### [Extract]
"""

Ph.D. Exit Seminar in the Graduate Field of Development Studies 

Abstract

Mushahid’s historical sociology study of decolonization addresses enduring questions of how and why the reproduction of colonial hierarchies of power and privilege in the postcolonial transition also contained the conditions of their transformation. Examining the so-called prehistory of Bangladesh between 1947 and 1971, the study explores questions of decolonization by foregrounding the interrelated processes of middle-class formation, democratic populist mobilizations, postcolonial state-making, and the constituting of a national economy. While the demands shaping movements for ethno-linguistic recognition and regional autonomy in East Pakistan were resolved by the establishing of a Bangladeshi state in 1971, the ‘Pakistan years’ reentered the political imagination through the telos of a national biography, legitimating new forms of belonging and exclusion within the body politic. A consequence has been a widening gap between what happened during the Pakistan years and its collective recollection, sustaining a persistent tension between overcoming the antinomies of a historical past, and reclaiming its legacies in the political present.

"""

### [Records]
"""

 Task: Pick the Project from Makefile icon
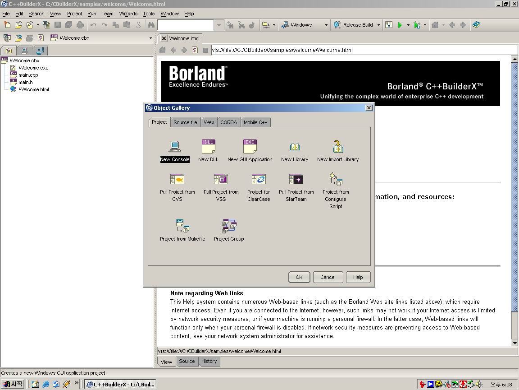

"""
"""

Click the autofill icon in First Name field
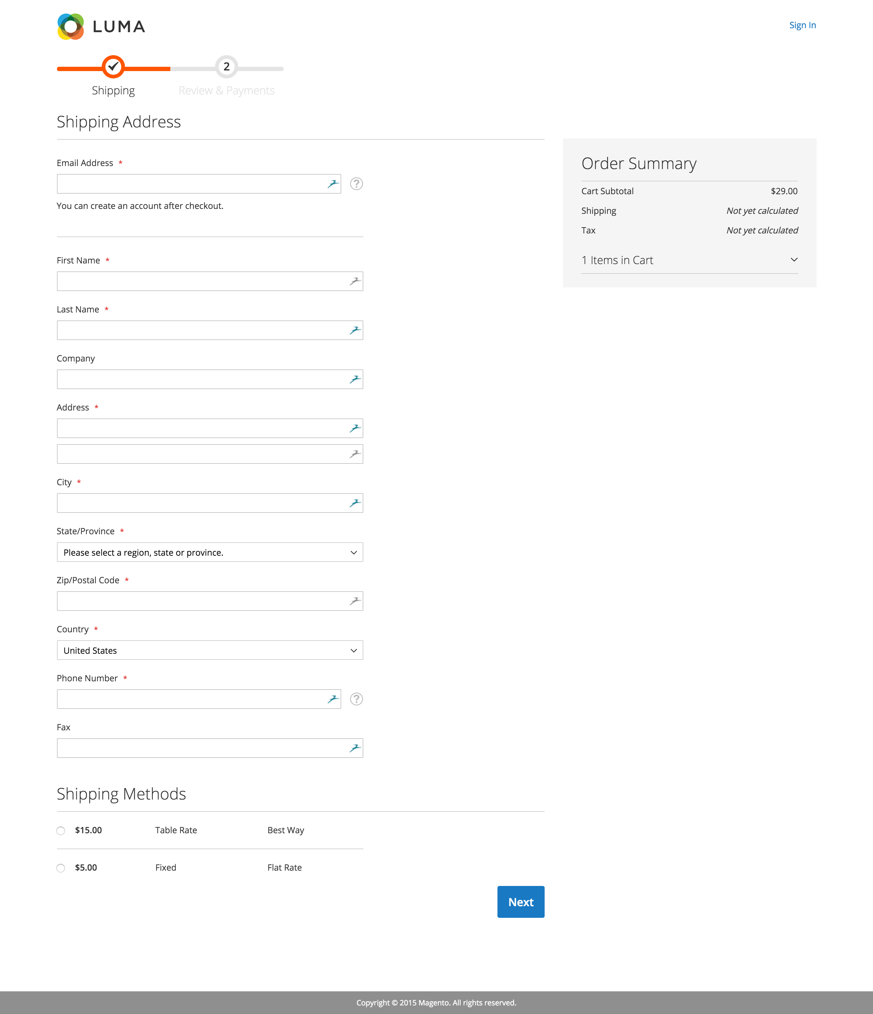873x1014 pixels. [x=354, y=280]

"""

### [Things to do]
1 > Summarize the seminar abstract in two sentences.
2 > According to the seminar abstract, why has a gap widened between what happened during the Pakistan years and their collective recollection? Answer in one to two sentences.

### [Solutions to the tasks]
1 > Mushahid's historical sociology study examines the prehistory of Bangladesh from 1947 to 1971, asking how the reproduction of colonial hierarchies in the postcolonial transition also held the conditions for their transformation. It focuses on middle-class formation, democratic populist mobilizations, postcolonial state-making and the constituting of a national economy, and it finds a widening gap between what happened during the Pakistan years and how they are collectively remembered.

2 > The demands for ethno-linguistic recognition and regional autonomy in East Pakistan were resolved when the Bangladeshi state was established in 1971. After that, the Pakistan years reentered the political imagination through the telos of a national biography, which legitimated new forms of belonging and exclusion within the body politic.